AWS Public Sector Blog

How nonprofits reimagine work using smart technology

Nonprofit leaders today have various technical products and solutions to consider. The addition of “smart technology” to your nonprofit’s technology conversations may seem intimidating or even unfamiliar to the human-centered work that your organization does. But smart technology can help make your nonprofit’s work more human – automating burdensome tasks for your teams and directing their creativity and bandwidth to what really matters: your mission.

So what is smart technology, and what are the benefits for nonprofits?  

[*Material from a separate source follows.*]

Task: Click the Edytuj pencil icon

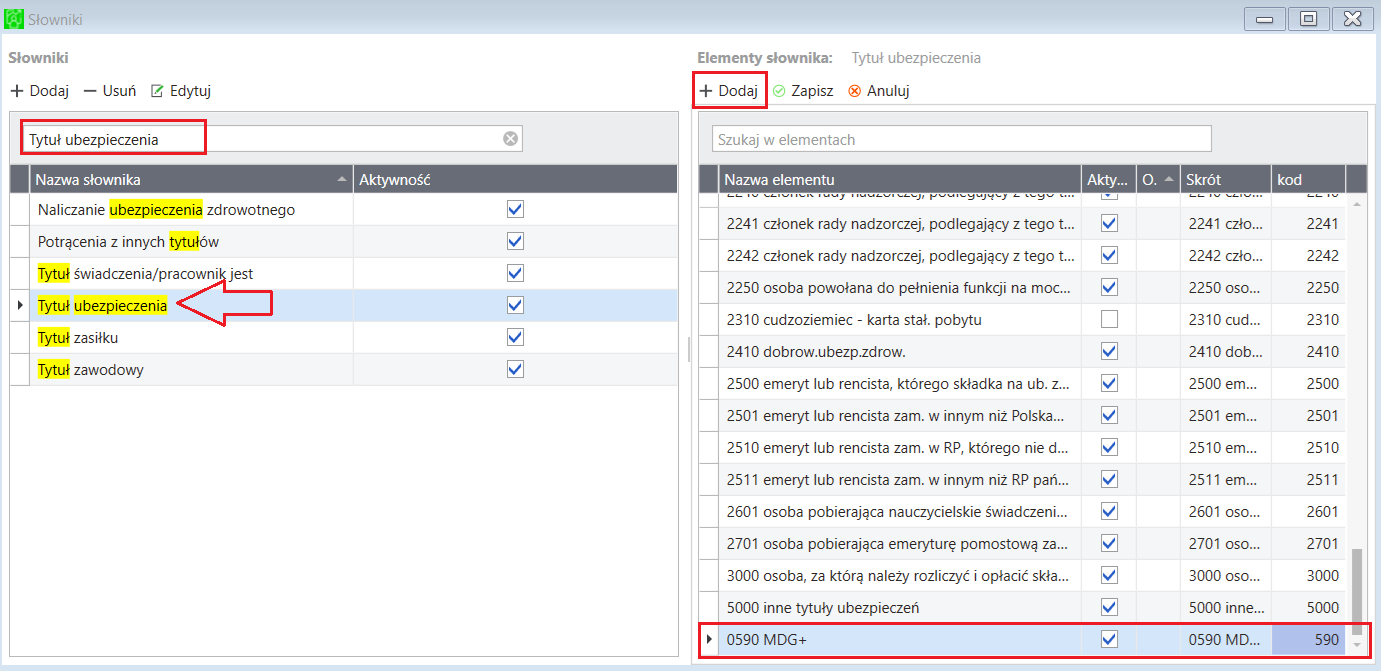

In a recent webinar hosted by Amazon Web Services (AWS), Allyson Fryhoff, managing director of nonprofits at AWS, sat down with authors Beth Kanter and Allison Fine to dig into some of the insights from their book, The Smart Nonprofit: Staying Human-Centered in an Automated World. In their book, Kanter and Fine describe smart technology (smart tech) in this way:

 “[It’s] advanced digital technology that identifies patterns in data and then [uses this data to] automate different tasks. [Smart tech] is embedding itself in nonprofit work and has the potential to profoundly change how we do our work and how we define success going forward.”

In practice, this could mean using artificial intelligence (AI) to run a chatbot to answer frequently asked questions, a machine learning (ML) algorithm to match donors with causes, transcribing voice to text to enhance accessibility, or other processes where technology reduces the burden of typically manual tasks.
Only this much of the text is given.